Exactly and only the lines below from the one containing "銀座 蔦屋書店 (47, 1949)" down to the one containing "Email (122, 1737)" are wanted, both included; please exclude every picture.

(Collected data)
◇ ◇ ◇ ◇
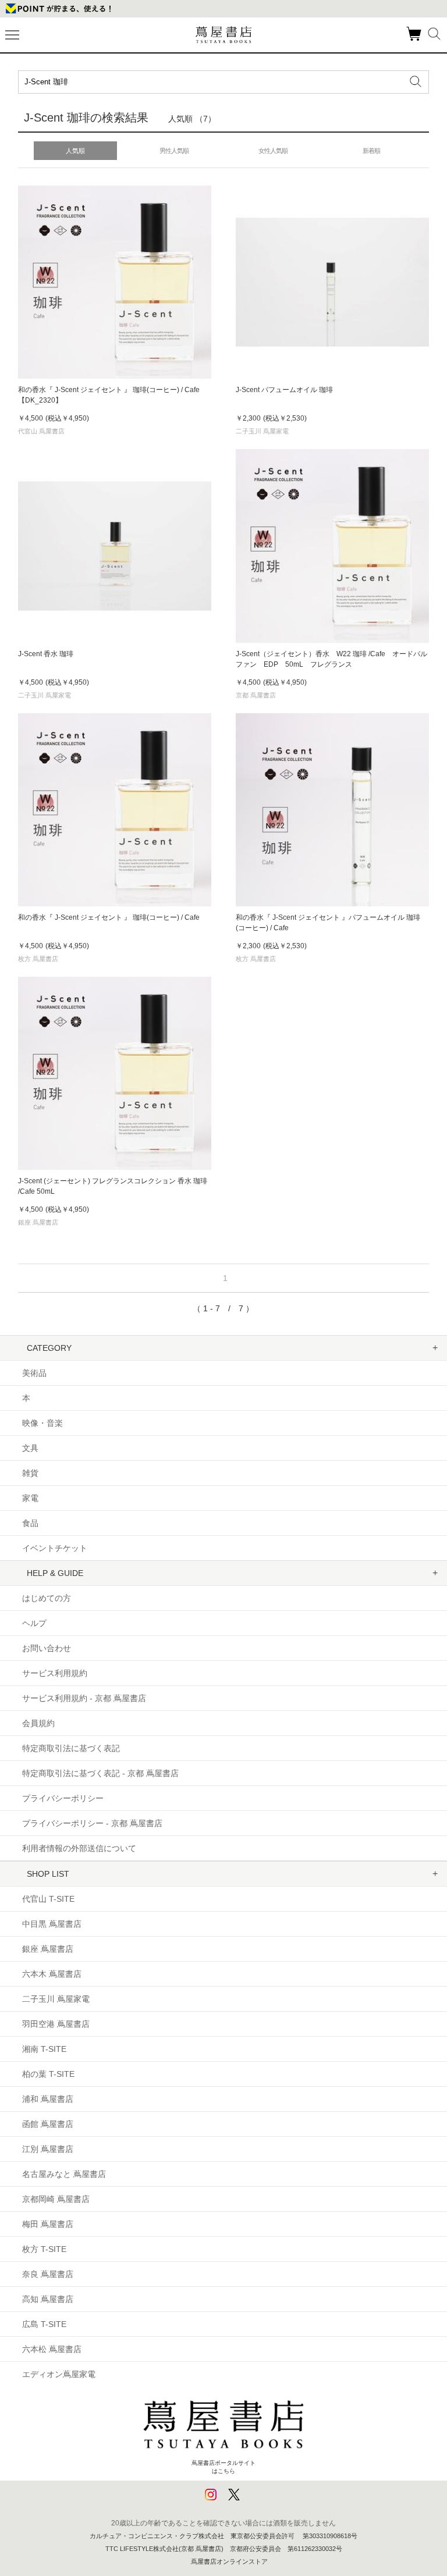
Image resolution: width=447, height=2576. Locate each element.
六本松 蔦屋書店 (51, 2349)
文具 (30, 1448)
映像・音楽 (42, 1423)
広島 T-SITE (44, 2324)
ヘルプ (34, 1623)
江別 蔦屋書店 (47, 2149)
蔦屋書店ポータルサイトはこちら (223, 2467)
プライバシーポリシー (63, 1798)
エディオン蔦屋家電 (58, 2374)
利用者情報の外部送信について (79, 1848)
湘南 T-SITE (44, 2049)
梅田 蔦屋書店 (47, 2224)
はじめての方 (46, 1598)
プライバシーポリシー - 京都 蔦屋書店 (92, 1823)
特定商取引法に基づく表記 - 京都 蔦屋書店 (100, 1773)
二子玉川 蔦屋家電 (56, 1999)
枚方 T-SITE (44, 2249)
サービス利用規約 (54, 1673)
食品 (30, 1523)
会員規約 (38, 1723)
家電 (30, 1498)
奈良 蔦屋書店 (47, 2274)
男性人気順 (174, 150)
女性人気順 (273, 150)
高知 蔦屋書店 (47, 2299)
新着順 (371, 150)
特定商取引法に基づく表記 (71, 1748)
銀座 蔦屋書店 (47, 1949)
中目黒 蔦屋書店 (51, 1924)
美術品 (34, 1373)
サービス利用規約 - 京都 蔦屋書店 (84, 1698)
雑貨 (30, 1473)
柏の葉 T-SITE (48, 2074)
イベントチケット (54, 1548)
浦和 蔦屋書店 (47, 2099)
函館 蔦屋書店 (47, 2124)
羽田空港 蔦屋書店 (56, 2024)
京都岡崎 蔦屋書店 (56, 2199)
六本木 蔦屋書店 (51, 1974)
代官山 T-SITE (48, 1898)
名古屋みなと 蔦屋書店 (64, 2174)
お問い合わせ (46, 1648)
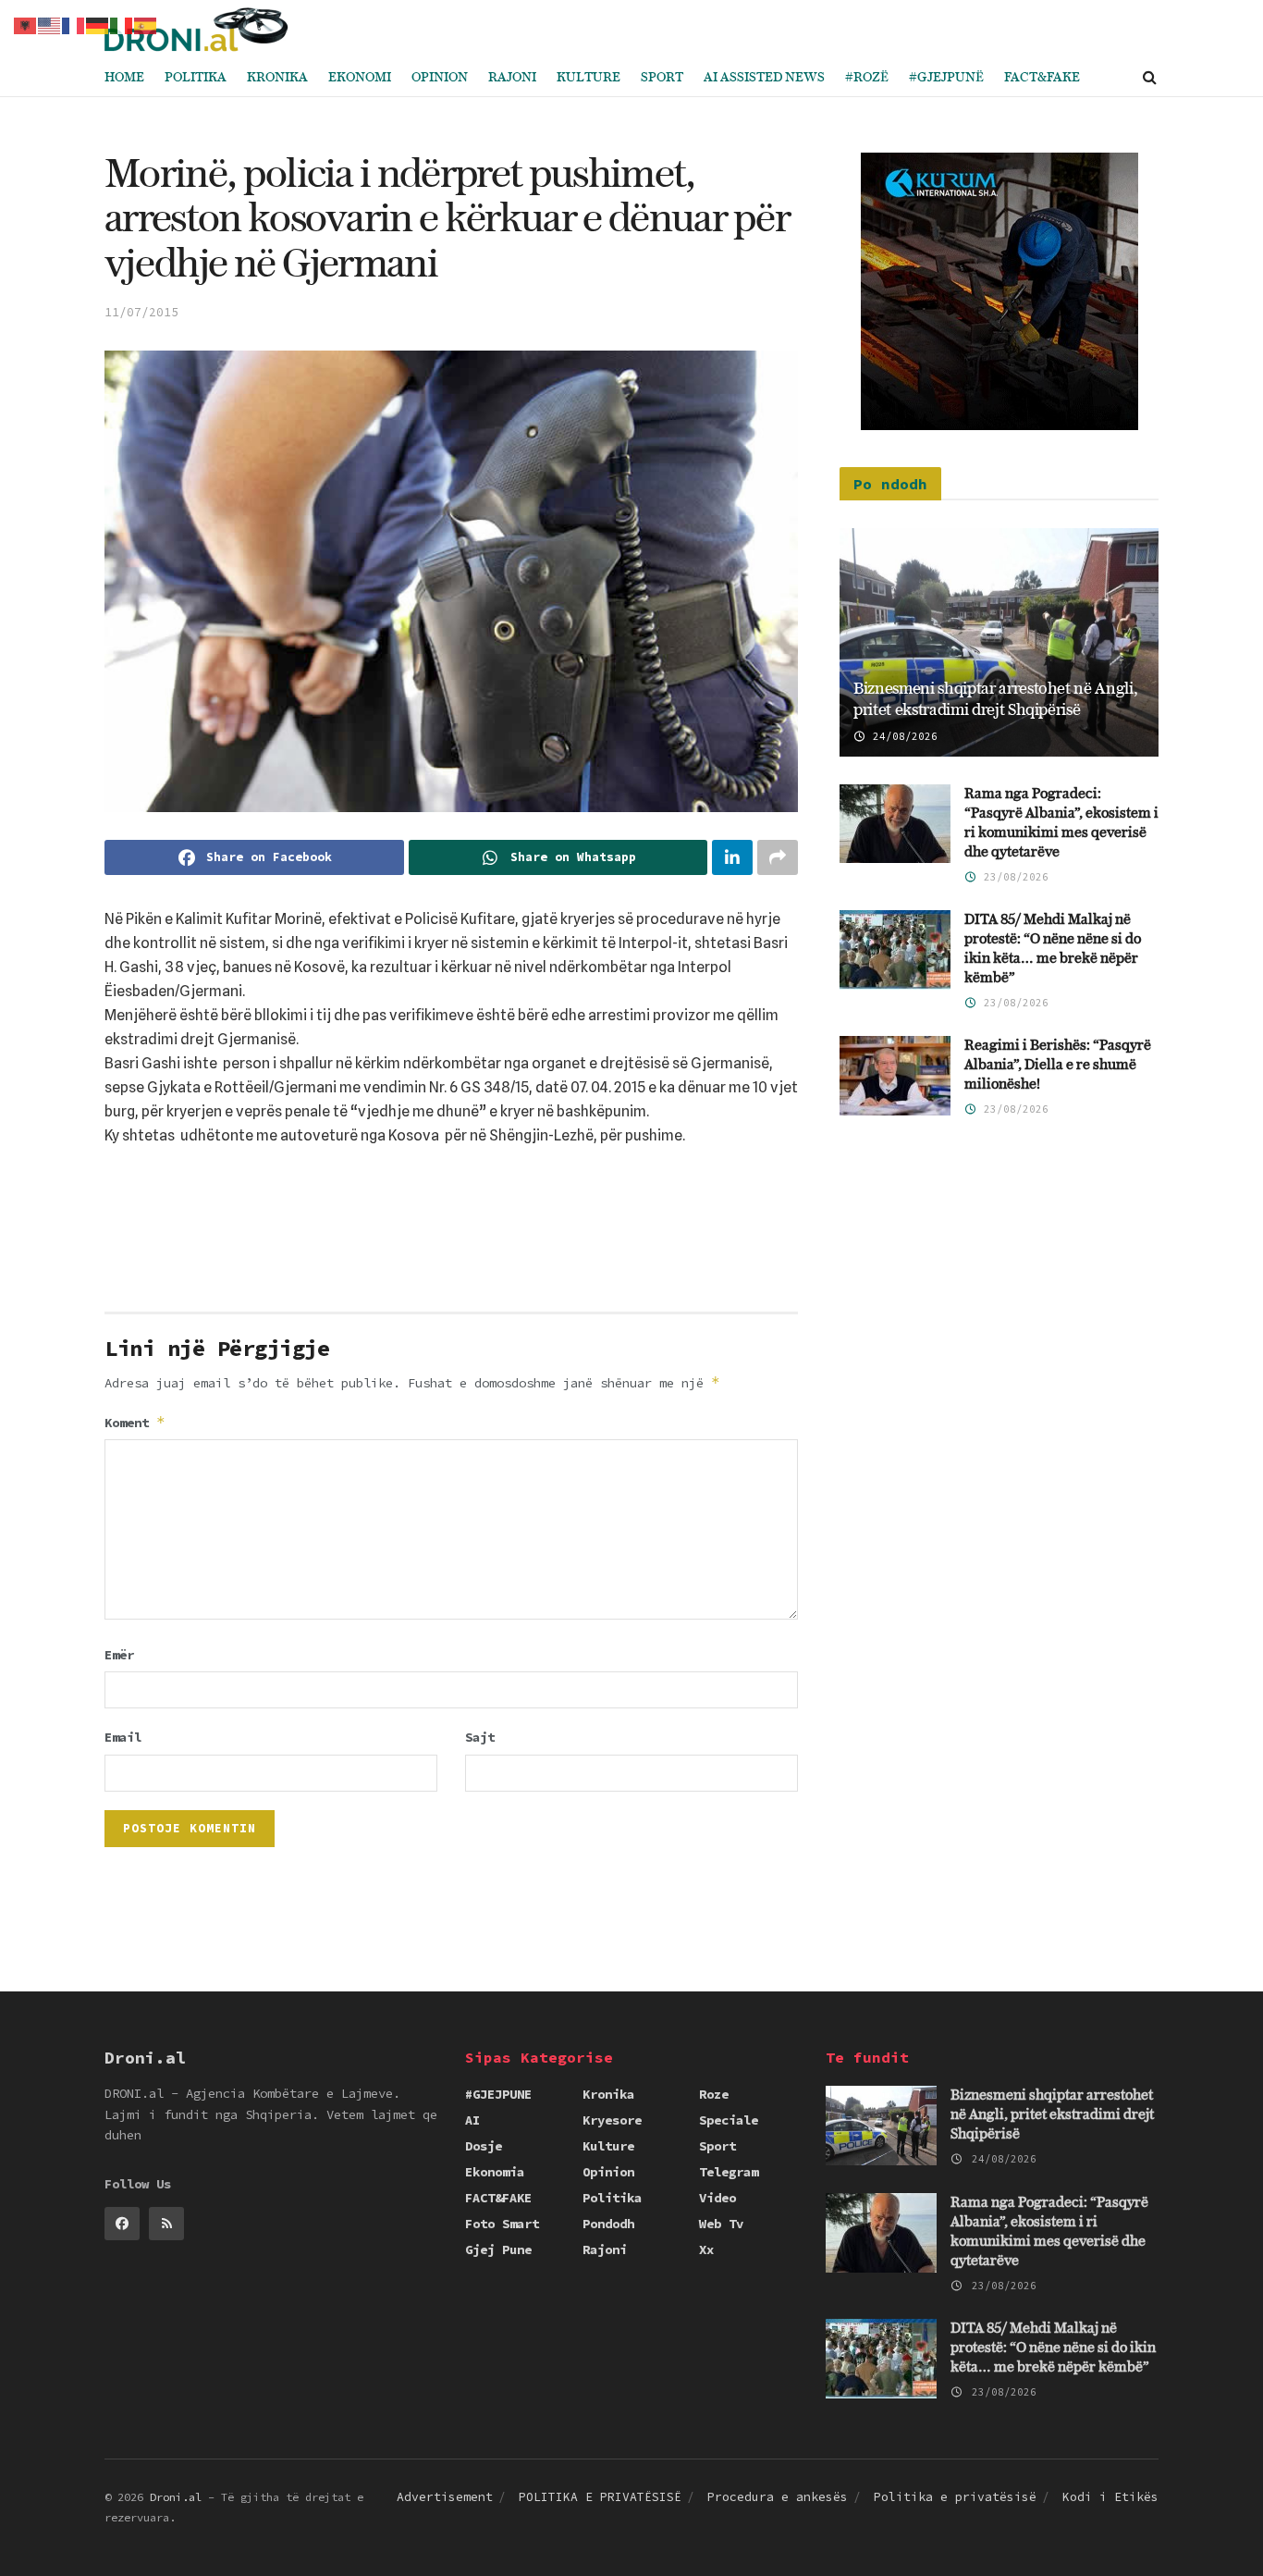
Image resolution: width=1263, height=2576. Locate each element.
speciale (728, 2120)
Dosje (483, 2146)
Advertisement (445, 2497)
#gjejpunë (946, 77)
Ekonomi (359, 77)
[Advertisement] (451, 1235)
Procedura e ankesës (777, 2497)
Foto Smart (502, 2223)
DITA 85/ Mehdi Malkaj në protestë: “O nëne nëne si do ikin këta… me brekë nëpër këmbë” (1053, 2348)
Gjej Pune (498, 2249)
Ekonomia (494, 2171)
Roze (714, 2094)
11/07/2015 (141, 312)
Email (122, 1737)
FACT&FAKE (1042, 77)
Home (124, 77)
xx (706, 2249)
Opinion (439, 77)
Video (717, 2197)
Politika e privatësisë (955, 2497)
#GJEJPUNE (498, 2094)
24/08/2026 (902, 736)
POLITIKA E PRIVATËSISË (600, 2497)
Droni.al (176, 2497)
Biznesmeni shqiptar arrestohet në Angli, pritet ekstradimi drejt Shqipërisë (1052, 2115)
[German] (98, 24)
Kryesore (612, 2120)
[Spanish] (146, 24)
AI (472, 2120)
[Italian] (122, 24)
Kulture (588, 77)
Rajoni (512, 77)
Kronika (277, 77)
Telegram (728, 2171)
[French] (74, 24)
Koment (135, 1422)
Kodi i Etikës (1110, 2497)
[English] (50, 24)
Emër (119, 1654)
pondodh (608, 2223)
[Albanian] (26, 24)
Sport (662, 77)
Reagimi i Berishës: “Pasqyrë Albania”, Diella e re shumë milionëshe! (1057, 1065)
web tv (721, 2223)
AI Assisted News (764, 77)
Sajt (480, 1737)
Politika (196, 77)
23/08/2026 (1012, 876)
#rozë (867, 77)
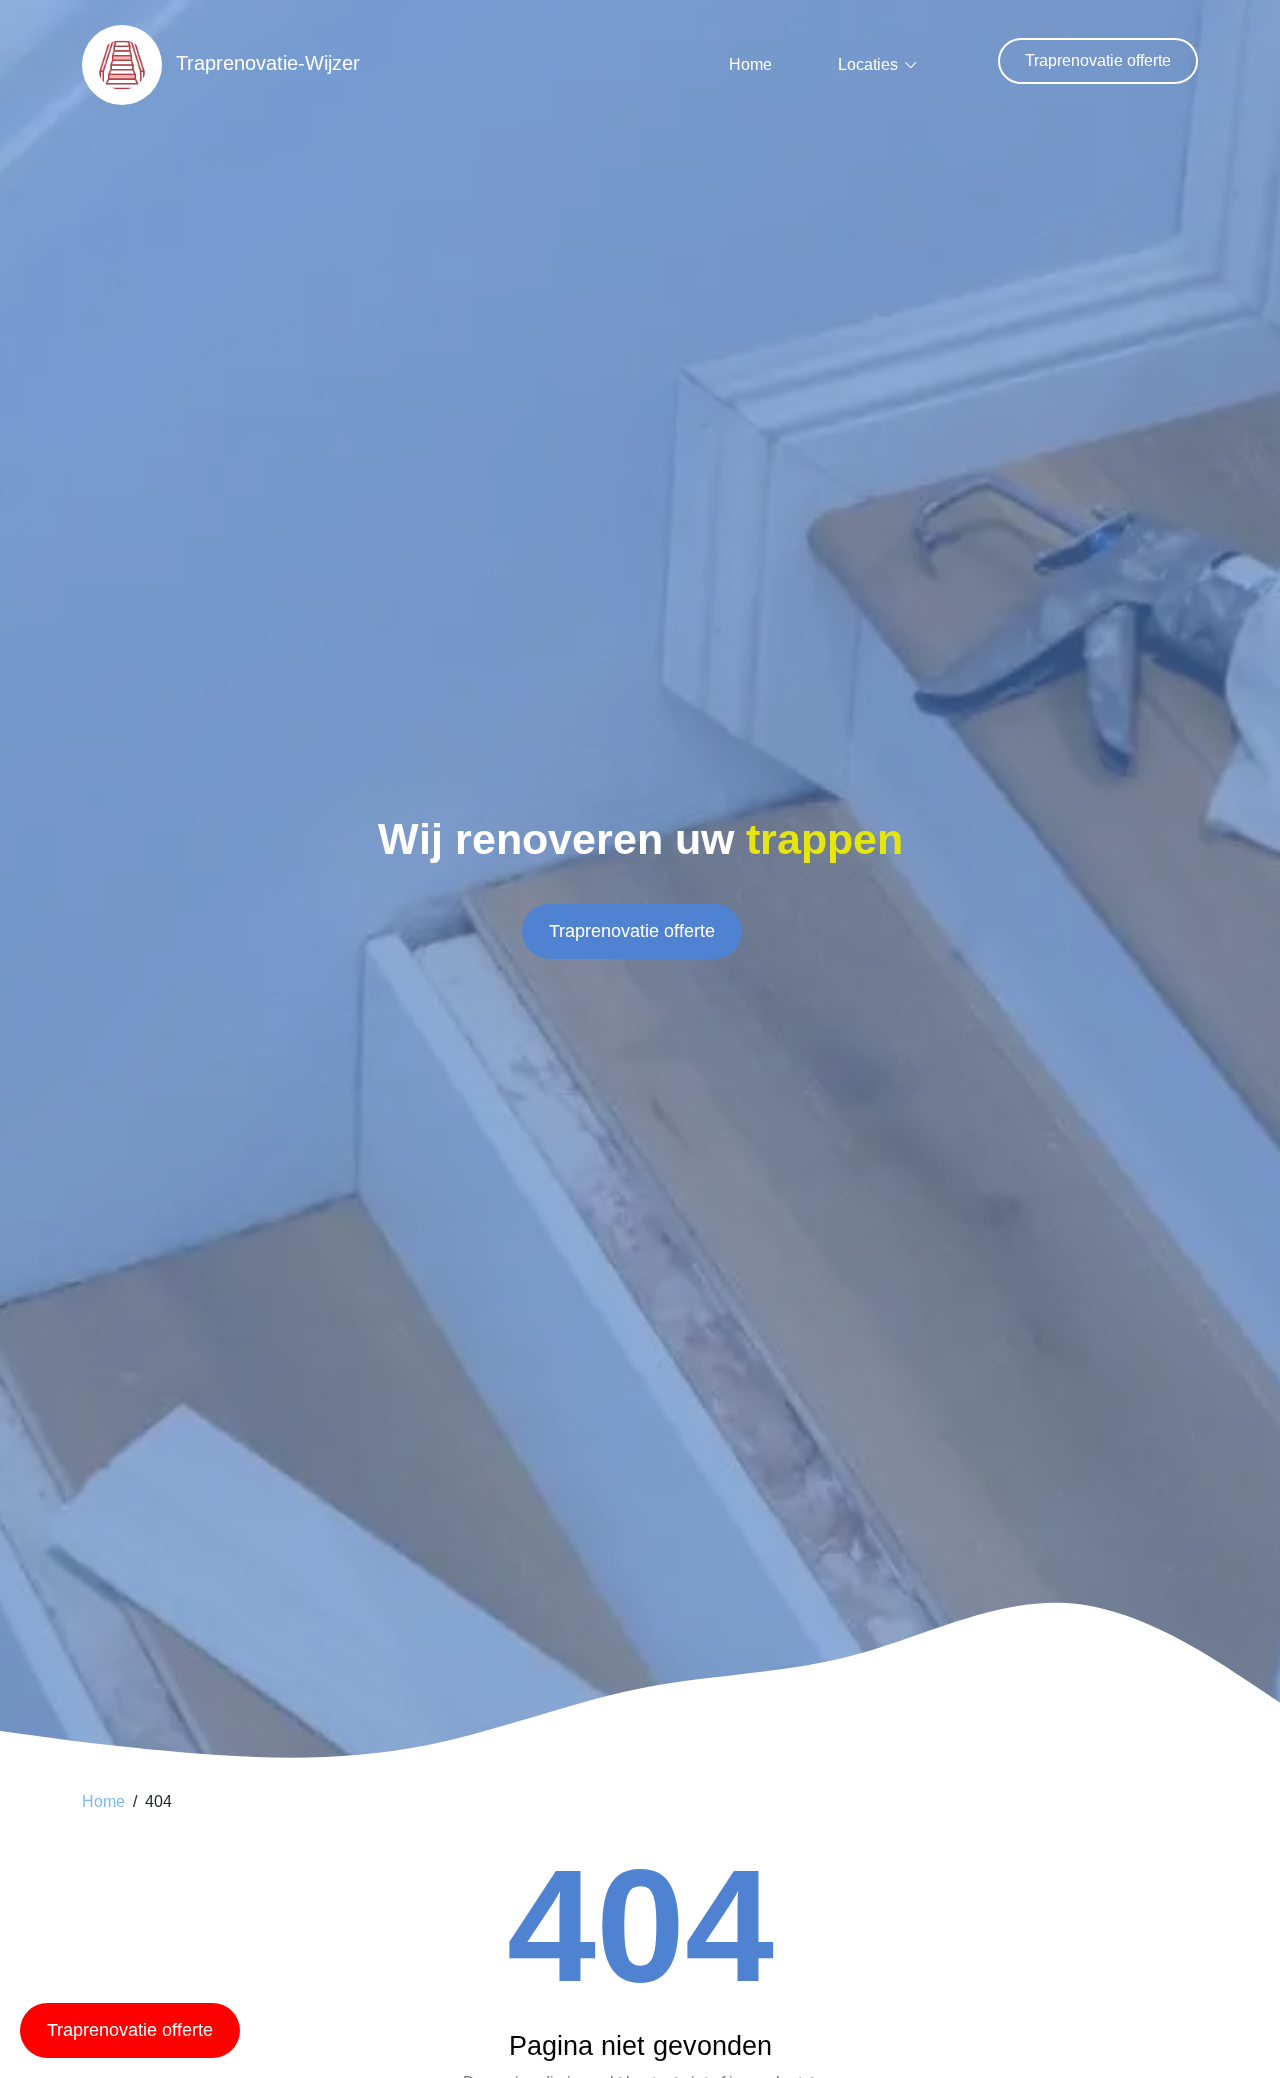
◇ ◇ ◇ ◇
## Answer box
銀座 蔦屋書店 (47, 1949)
中目黒 蔦屋書店 (51, 1924)
美術品 (34, 1373)
サービス利用規約 - 京都 蔦屋書店 (84, 1698)
雑貨 (30, 1473)
柏の葉 T-SITE (48, 2074)
イベントチケット (54, 1548)
浦和 蔦屋書店 (47, 2099)
函館 蔦屋書店 (47, 2124)
羽田空港 蔦屋書店 (56, 2024)
京都岡崎 蔦屋書店 (56, 2199)
六本木 蔦屋書店 (51, 1974)
代官山 T-SITE (48, 1898)
名古屋みなと 蔦屋書店 (64, 2174)
お問い合わせ (46, 1648)
Image resolution: width=1263, height=2576. Locate each element.
speciale (728, 2120)
Dosje (483, 2146)
Advertisement (445, 2497)
#gjejpunë (946, 77)
Ekonomi (359, 77)
[Advertisement] (451, 1235)
Procedura e ankesës (777, 2497)
Foto Smart (502, 2223)
DITA 85/ Mehdi Malkaj në protestë: “O nëne nëne si do ikin këta… me brekë nëpër këmbë” (1053, 2348)
Gjej Pune (498, 2249)
Ekonomia (494, 2171)
Roze (714, 2094)
11/07/2015 (141, 312)
Email (122, 1737)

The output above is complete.